■ **EXERCISE DIRECTIONS**
Give back every line of the data, word for word.

■ **DATASET RECORDS**

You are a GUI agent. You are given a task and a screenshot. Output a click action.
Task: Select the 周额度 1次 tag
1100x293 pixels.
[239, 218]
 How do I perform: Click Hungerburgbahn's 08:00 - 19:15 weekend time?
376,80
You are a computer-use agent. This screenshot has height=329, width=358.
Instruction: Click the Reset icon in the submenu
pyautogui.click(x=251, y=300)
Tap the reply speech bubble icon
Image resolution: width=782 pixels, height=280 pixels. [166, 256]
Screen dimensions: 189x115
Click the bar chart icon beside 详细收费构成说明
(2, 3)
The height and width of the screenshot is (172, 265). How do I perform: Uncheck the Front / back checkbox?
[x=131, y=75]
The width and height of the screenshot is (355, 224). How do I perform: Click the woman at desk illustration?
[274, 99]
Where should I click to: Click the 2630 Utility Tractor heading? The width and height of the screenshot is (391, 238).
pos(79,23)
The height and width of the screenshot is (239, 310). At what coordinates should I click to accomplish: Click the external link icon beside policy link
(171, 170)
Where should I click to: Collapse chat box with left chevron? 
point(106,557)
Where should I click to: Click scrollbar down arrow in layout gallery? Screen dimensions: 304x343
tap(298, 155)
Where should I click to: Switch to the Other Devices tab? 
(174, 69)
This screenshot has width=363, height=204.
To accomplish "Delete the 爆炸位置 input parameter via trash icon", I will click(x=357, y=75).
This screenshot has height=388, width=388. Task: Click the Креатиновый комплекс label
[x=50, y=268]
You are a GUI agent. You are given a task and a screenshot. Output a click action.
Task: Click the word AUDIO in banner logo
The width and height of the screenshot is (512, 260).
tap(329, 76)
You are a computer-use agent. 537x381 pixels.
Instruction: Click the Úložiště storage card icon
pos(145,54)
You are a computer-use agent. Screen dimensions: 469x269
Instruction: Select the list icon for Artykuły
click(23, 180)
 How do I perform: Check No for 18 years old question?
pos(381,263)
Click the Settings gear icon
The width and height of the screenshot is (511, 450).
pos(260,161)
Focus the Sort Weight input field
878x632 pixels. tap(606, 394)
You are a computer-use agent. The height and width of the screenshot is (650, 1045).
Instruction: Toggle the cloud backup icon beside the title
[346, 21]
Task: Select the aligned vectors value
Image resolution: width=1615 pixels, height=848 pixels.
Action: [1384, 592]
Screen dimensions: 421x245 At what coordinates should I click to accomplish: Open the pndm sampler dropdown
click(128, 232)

■ **TASK RESPONSE**
You are a GUI agent. You are given a task and a screenshot. Output a click action.
Task: Select the 周额度 1次 tag
1100x293 pixels.
[239, 218]
 How do I perform: Click Hungerburgbahn's 08:00 - 19:15 weekend time?
376,80
You are a computer-use agent. This screenshot has height=329, width=358.
Instruction: Click the Reset icon in the submenu
pyautogui.click(x=251, y=300)
Tap the reply speech bubble icon
Image resolution: width=782 pixels, height=280 pixels. [166, 256]
Screen dimensions: 189x115
Click the bar chart icon beside 详细收费构成说明
(2, 3)
The height and width of the screenshot is (172, 265). How do I perform: Uncheck the Front / back checkbox?
[x=131, y=75]
The width and height of the screenshot is (355, 224). How do I perform: Click the woman at desk illustration?
[274, 99]
Where should I click to: Click the 2630 Utility Tractor heading? The width and height of the screenshot is (391, 238).
pos(79,23)
The height and width of the screenshot is (239, 310). At what coordinates should I click to accomplish: Click the external link icon beside policy link
(171, 170)
Where should I click to: Collapse chat box with left chevron? 
point(106,557)
Where should I click to: Click scrollbar down arrow in layout gallery? Screen dimensions: 304x343
tap(298, 155)
Where should I click to: Switch to the Other Devices tab? 
(174, 69)
This screenshot has width=363, height=204.
To accomplish "Delete the 爆炸位置 input parameter via trash icon", I will click(x=357, y=75).
This screenshot has height=388, width=388. Task: Click the Креатиновый комплекс label
[x=50, y=268]
You are a GUI agent. You are given a task and a screenshot. Output a click action.
Task: Click the word AUDIO in banner logo
The width and height of the screenshot is (512, 260).
tap(329, 76)
You are a computer-use agent. 537x381 pixels.
Instruction: Click the Úložiště storage card icon
pos(145,54)
You are a computer-use agent. Screen dimensions: 469x269
Instruction: Select the list icon for Artykuły
click(23, 180)
 How do I perform: Check No for 18 years old question?
pos(381,263)
Click the Settings gear icon
The width and height of the screenshot is (511, 450).
pos(260,161)
Focus the Sort Weight input field
878x632 pixels. tap(606, 394)
You are a computer-use agent. The height and width of the screenshot is (650, 1045).
Instruction: Toggle the cloud backup icon beside the title
[346, 21]
Task: Select the aligned vectors value
Image resolution: width=1615 pixels, height=848 pixels.
Action: [1384, 592]
Screen dimensions: 421x245 At what coordinates should I click to accomplish: Open the pndm sampler dropdown
click(128, 232)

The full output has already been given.